I am trying to import a dataset (y_raw
) with multiple missing variables into Stan (using cdstan
. I have replaced any missing values (NAs) with an easily recognizable number (-999) outside the observed data’s interval. I created a row vector in the “parameters” block (y_mis
) containing the imputed values, which I then want to replace the missing values in the dataset in “transformed parameters”. For this I created a for-loop inserting a value in the dataset whenever a match for the missing value, -999, is found. In order to do this I created an index variable that will tick upwards every time a missing is found. However, the “transformed parameters” block doesn’t accept integers, and integers are needed as input for the vector index. I therefore created a variable of type real and tried casting it to integer (`to_int(). This approach won’t work because casting to integer for some reason only works on data and not parameters. A different approach is needed.
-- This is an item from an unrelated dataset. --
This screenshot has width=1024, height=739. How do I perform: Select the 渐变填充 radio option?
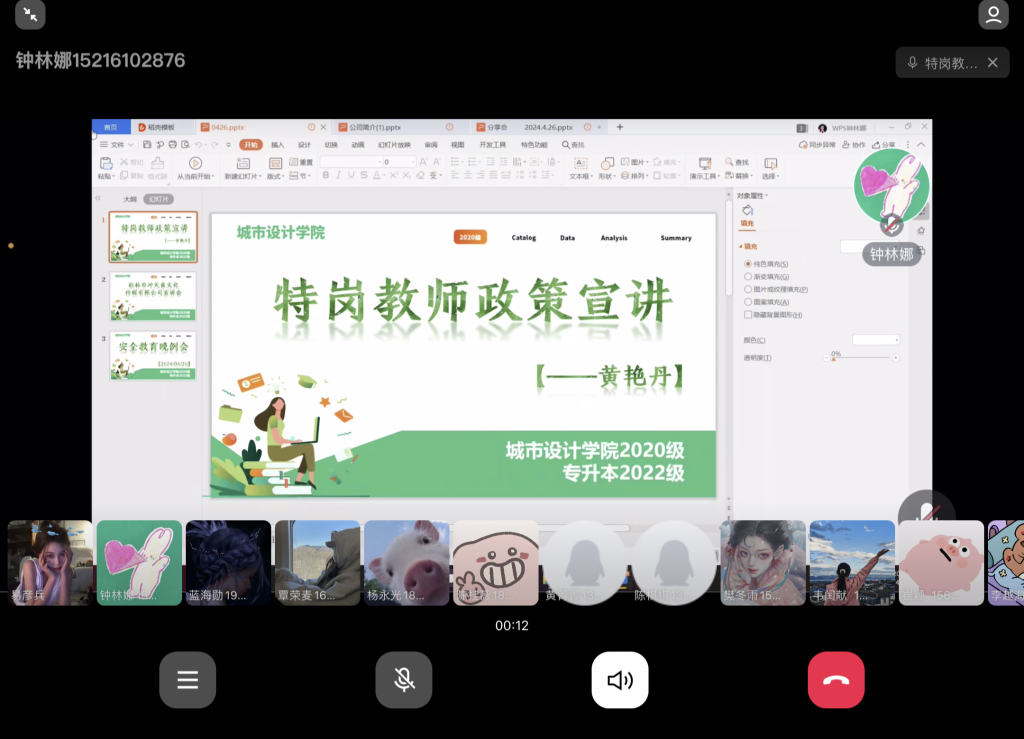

Any suggestions?
data {
int<lower=1> P; // number of variables
int<lower=0> N; // number of observations
array[P] int N_mis; // number of missing observations
array[N] row_vector[P] y_raw; // Missing are assigned -999
}
parameters {
row_vector[sum(N_mis)] y_mis;
}
transformed parameters {
array[P] row_vector[N] y;
real total_missing_so_far = 0.0;
for (p in 1:P) {
// Fix: expression after assignment, remove semicolon
int y_mis_index = to_int(total_missing_so_far + 1)
for (n in 1:N) {
if (y_raw[p, n] == -999) {
y[p, n] = y_mis[y_mis_index];
y_mis_index = y_mis_index + 1;
} else {
y[p, n] = y_raw[p, n];
}
}
total_missing_so_far = total_missing_so_far + N_mis[p];
}
}